Neighbours Switzerland, Germany, and Austria begin relaxing border restrictions this weekend, ahead of a full reopening including France in mid-June.
The relaxation means friends, families and lovers divided by the border closures will be able to meet again.
The four countries, all members of the Schengen open-border zone, shut their frontiers in March in a bid to control the spread of the coronavirus.
Road, rail, and air travel were halted.
Tens of thousands of people were turned away at borders. In Switzerland, only Swiss citizens, those with permanent work permits, and essential health workers were allowed entry.
Three months ago such restrictions were unimaginable. The 26 Schengen countries are used to seamless travel. Getting a train from Berlin to Basel, Geneva to Paris, or Vienna to Zurich was an everyday occurrence that everyone took for granted.
Who was hit by closures?
The restrictions have hit border communities particularly hard.
In the "Basel Triangle" where Germany, France, and Switzerland meet, local businesses are interdependent, thousands of people cross the borders daily, to work, to meet friends and family, or to shop.
A few people whose workplaces remained open could still travel, but most residents in the border communities, used to spending their days in two or even three countries, found themselves confined to one, and often separated from close family members or partners.
Why this reopening is important
At the start of May, as cases of the virus fell, Schengen governments began to discuss a reopening.
No-one wanted to be first, but neither did one country want to keep its border closed if its neighbour opened theirs.
The strategy was agreed: reopen the zone's internal borders, like those between Germany, France, Switzerland and Austria, in unison, in a cautious step-by-step process.
For the border towns of Constance in Germany and Kreuzlingen in Switzerland this weekend's relaxation is very important.
These towns have, over the years, become one.
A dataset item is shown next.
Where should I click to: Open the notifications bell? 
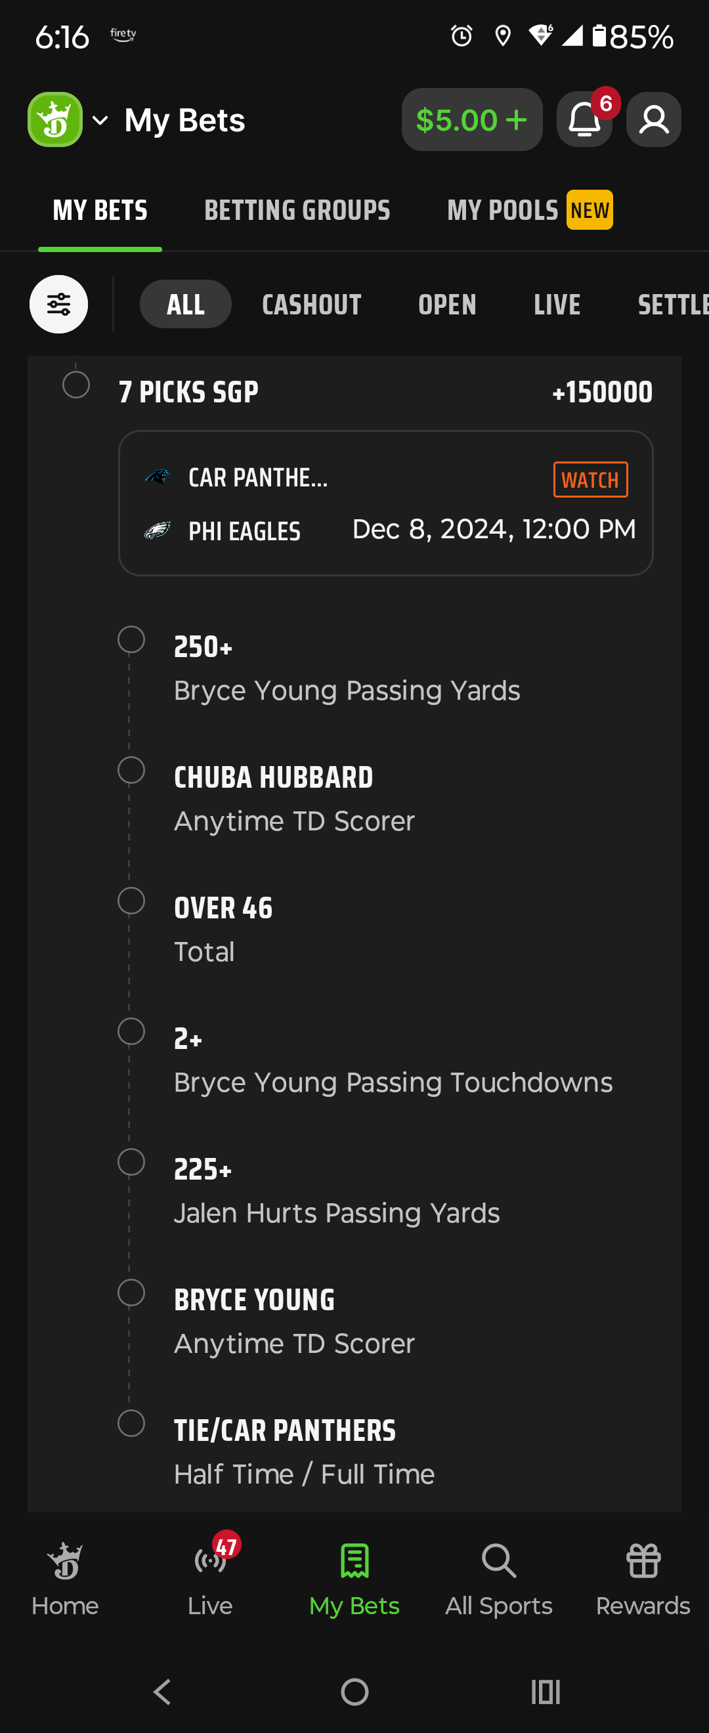click(584, 120)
Short streets can be Switzerland at one end, and Germany at the other.
When a fence and barriers were erected to enforce the border closures, it caused dismay for many, and heartbreak for some.
Neighbourhoods were divided. Couples who lived on either side of the border found themselves separated. Different generations of the same family could no longer visit each other.
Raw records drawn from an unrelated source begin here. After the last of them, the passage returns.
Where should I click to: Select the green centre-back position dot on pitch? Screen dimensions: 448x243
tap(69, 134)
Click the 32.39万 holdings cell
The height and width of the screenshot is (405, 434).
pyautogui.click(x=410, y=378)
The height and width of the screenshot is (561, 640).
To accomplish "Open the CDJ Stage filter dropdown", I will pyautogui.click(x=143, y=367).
Instead they gathered at the fence, to talk and exchange news through the wire. The fence, later doubled to stop people kissing through it, soon became decorated with flowers, notes, and pictures of broken hearts.
Kreuzlingen Mayor Thomas Niederberger told Swiss SRF news that his city and Constance "are really seen here as a joint living space, so there are very many cross-border ties".
"In one blow, with these border closures, those ties were prohibited. Of course people feel that in our city."
In other border regions, couples and friends travelled to the most out-of-the-way sections of the border, divided only by tape, in order to see one another.
Borders to stay closed for ordinary travellers
Now after intense lobbying in Berlin and Bern by mayors in the border regions, the borders will reopen for separated lovers and divided families. And people with allotments across the border will finally be able to tend them again.